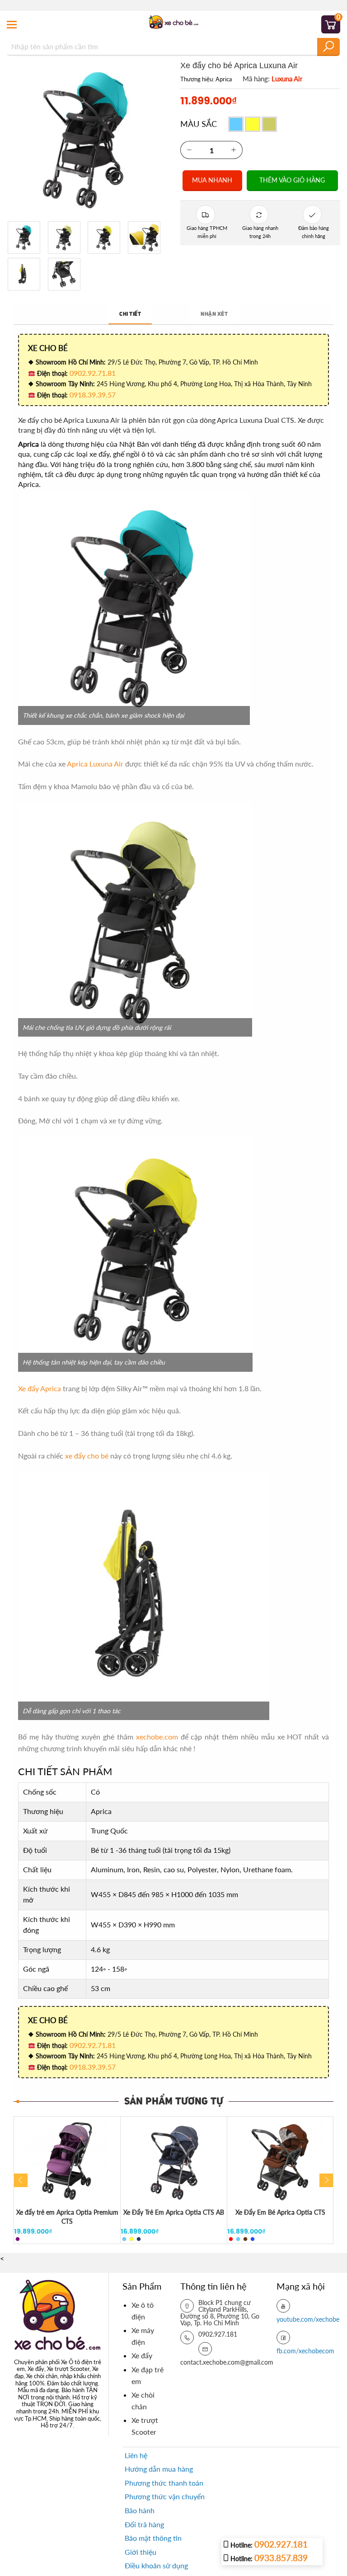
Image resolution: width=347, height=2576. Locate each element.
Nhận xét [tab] (214, 314)
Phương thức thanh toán (164, 2482)
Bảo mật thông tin (153, 2538)
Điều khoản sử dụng (156, 2565)
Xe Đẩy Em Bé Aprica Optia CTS (280, 2212)
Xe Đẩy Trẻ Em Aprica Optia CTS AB (173, 2212)
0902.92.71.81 (93, 373)
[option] (67, 2180)
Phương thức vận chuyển (165, 2496)
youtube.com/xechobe (308, 2319)
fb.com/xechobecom (305, 2351)
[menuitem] (149, 2310)
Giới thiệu (140, 2552)
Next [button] (326, 2180)
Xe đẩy (141, 2355)
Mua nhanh (212, 180)
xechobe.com (157, 1736)
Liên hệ (136, 2455)
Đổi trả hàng (144, 2524)
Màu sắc (198, 124)
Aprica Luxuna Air (95, 763)
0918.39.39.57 (93, 394)
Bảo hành (140, 2510)
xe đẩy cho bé (86, 1455)
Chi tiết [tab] (130, 314)
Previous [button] (21, 2180)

#### Problem to work on:
Copy the lines of the data above exactly as written, beginning with the line containing "Phương thức thanh toán (164, 2482)" and ending with the line containing "Xe đẩy (141, 2355)", and leave out all other lines.

#### Response:
Phương thức thanh toán (164, 2482)
Bảo mật thông tin (153, 2538)
Điều khoản sử dụng (156, 2565)
Xe Đẩy Em Bé Aprica Optia CTS (280, 2212)
Xe Đẩy Trẻ Em Aprica Optia CTS AB (173, 2212)
0902.92.71.81 (93, 373)
[option] (67, 2180)
Phương thức vận chuyển (165, 2496)
youtube.com/xechobe (308, 2319)
fb.com/xechobecom (305, 2351)
[menuitem] (149, 2310)
Giới thiệu (140, 2552)
Next [button] (326, 2180)
Xe đẩy (141, 2355)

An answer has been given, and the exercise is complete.